Here is a grammar what the Soil binaries contain.
In the grammar, letters and dashes (like section
or magic-bytes
) represent non-terminals.
All numbers are in hexadecimal notation and each group of two digits (like b0
or 00
) represent a byte.
Everything in parentheses in the grammar is just a comment.
byte = (an unsigned 8-bit integer, enocded in little endian)
word = (a signed 64-bit integer, enocded in little endian)

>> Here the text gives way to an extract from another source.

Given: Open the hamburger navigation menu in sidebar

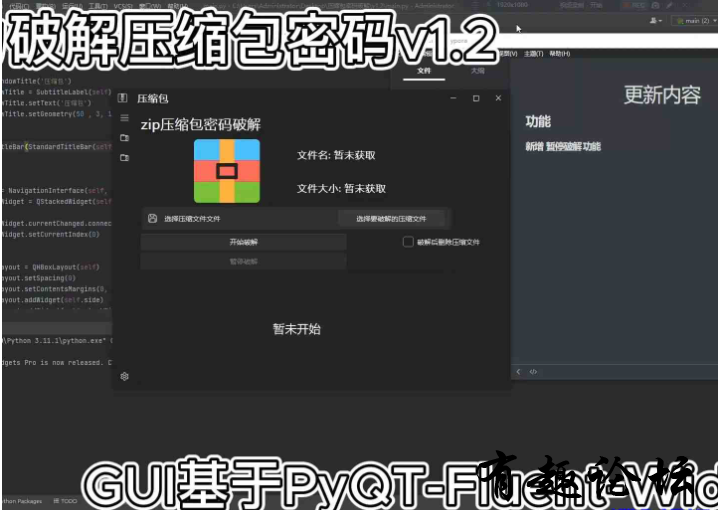Looking at the screenshot, I should 124,118.
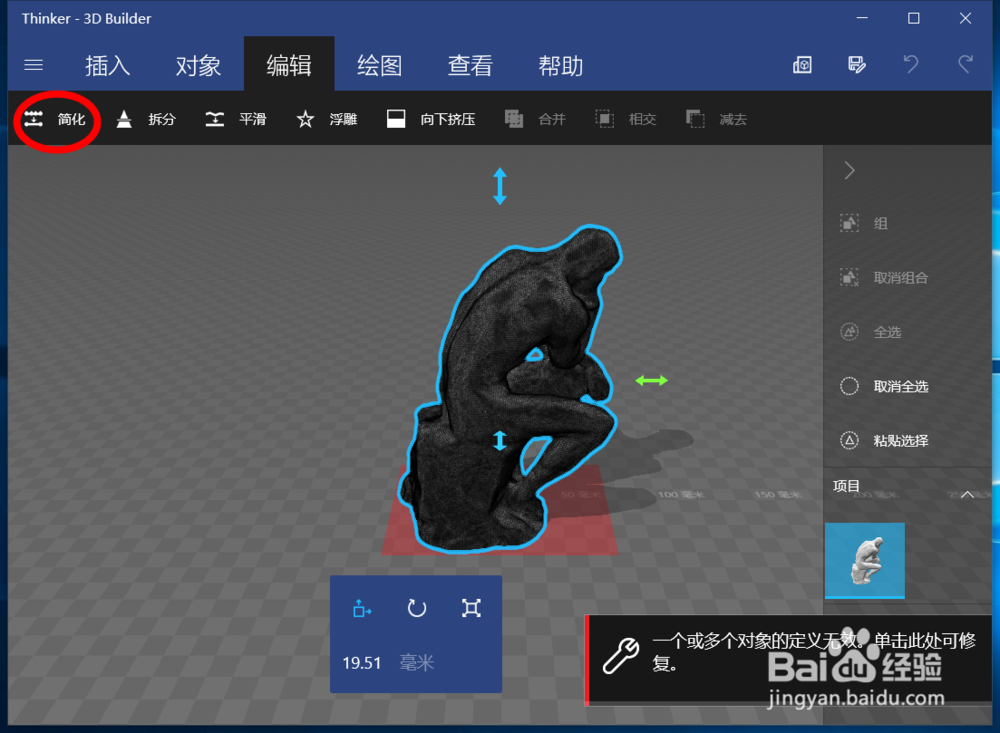
Task: Select the 浮雕 (Emboss) tool
Action: point(326,118)
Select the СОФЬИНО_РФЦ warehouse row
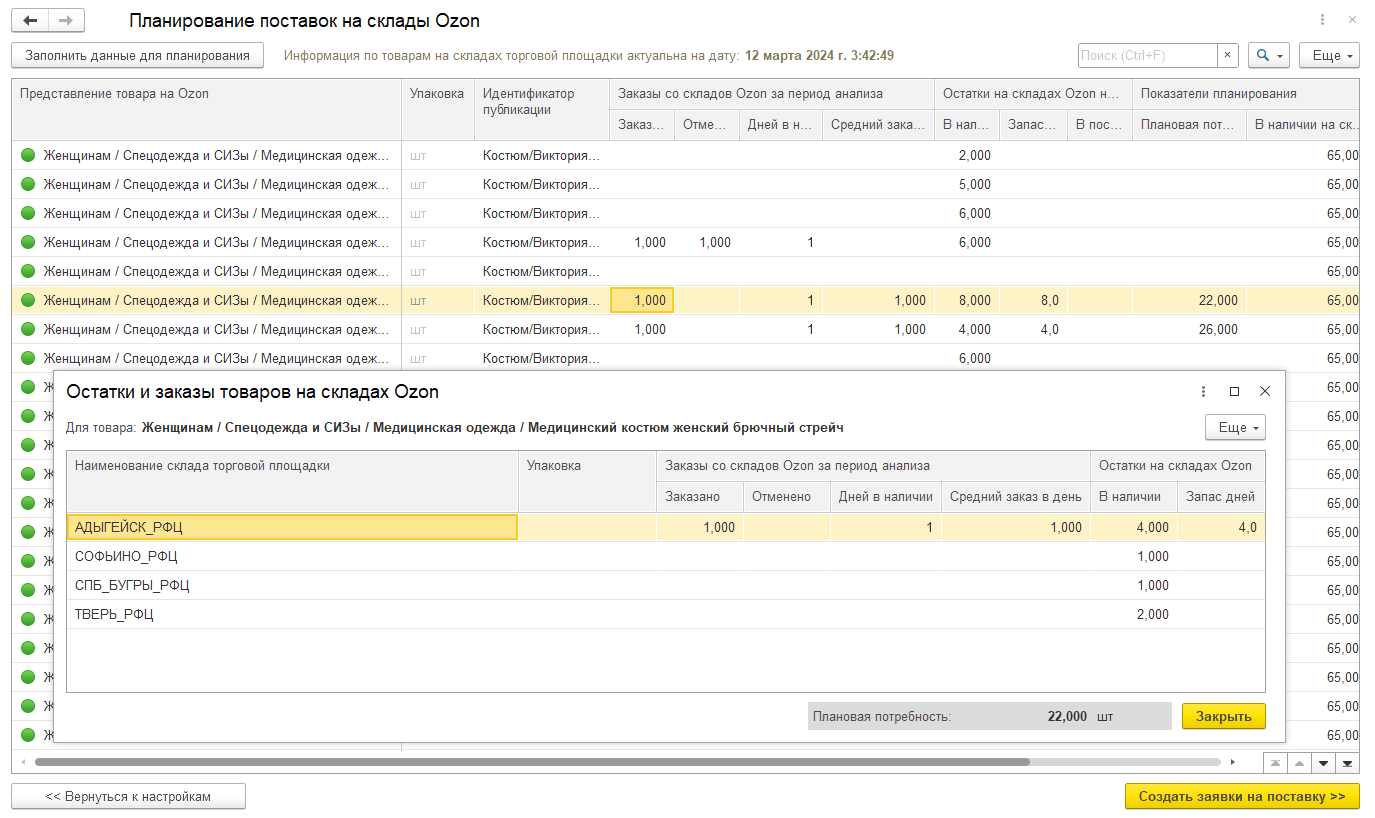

soil-binary := magic-bytes sections
magic-bytes := 73 6f 69 6c ("soil" in ASCII)
sections := section *
section := byte-code | initial-memory | name | label | description | other-section
other-section := section-id section-length (length of section-content) section-content
section-id := byte
section-length := word
section-content := byte *
byte-code := byte-code-id section-length instructions
byte-code-id := 00
instructions := instruction *
instruction := nop | error-instructions | data-instructions | flow-instructions | compare-instructions | arithmetic-instructions | binary-instructions
error-instructions := panic | trystart | tryend
data-instructions := move | movei | moveb | moveib | load | loadb | store | storeb | push | pop
flow-instructions := jump | cjump | call | ret | syscall
compare-instructions := int-compare-instructions | float-compare-instructions
int-compare-instructions := cmp | isequal | isless | isgreater | islessequal | isgreaterequal | isnotequal
float-compare-instructions := fcmp | fisequal | fisless | fisgreater | fislessequal | fisgreaterequal | fisnotequal
arithmetic-instructions := int-arithmetic-instructions | float-arithmetic-instructions
int-arithmetic-instructions := add | sub | mul | div | mod
float-arithmetic-instructions := fadd | fsub | fmul | fdiv
binary-instructions := and | or | xor | not
nop := 00
panic := e0
trystart := e1 word
tryend := e2
move := d0 regs
movei := d1 reg word
moveib := d2 reg byte
load := d3 regs
loadb := d4 regs
store := d5 regs
storeb := d6 regs
push := d7 reg
pop := d8 reg
jump := f0 word
cjump := f1 word
call := f2 word
ret := f3
syscall := f4 byte
cmp := c0 regs
isequal := c1
isless := c2
isgreater := c3
islessequal := c4
isgreaterequal := c5
isnotequal := c6
fcmp := c7 regs
fisequal := c8
fisless := c9
fisgreater := ca
fislessequal := cb
fisgreaterequal := cc
fisnotequal := cd
inttofloat := ce reg
floattoint := cf reg
add := a0 regs
sub := a1 regs
mul := a2 regs
div := a3 regs
mod := a4 regs
fadd := a5 regs
fsub := a6 regs
fmul := a7 regs
fdiv := a8 regs
and := b0 regs
or := b1 regs
xor := b2 regs
not := b3 regs
reg := <bits 0000> reg-4-bits
regs := reg-4-bits reg-4-bits
reg-4-bits := reg-sp | reg-st | reg-a | reg-b | reg-c | reg-d | reg-e | reg-f
reg-sp := <bits 0000>
reg-st := <bits 0001>
reg-a := <bits 0010>
reg-b := <bits 0011>
reg-c := <bits 0100>
reg-d := <bits 0101>
reg-e := <bits 0110>
reg-f := <bits 0111>
Note that you can interpret any section as other-section
.
Because you know the length of the section content, you can skip sections that you are not interested in.
To make memorization easier, the first characters of the instruction hex opcodes describe what kind of instruction it is:
- 00: nop
- a*: arithmetic
- b*: binary
- c*: comparisons / conversions
- d*: data operations
- e*: error
- f*: control flow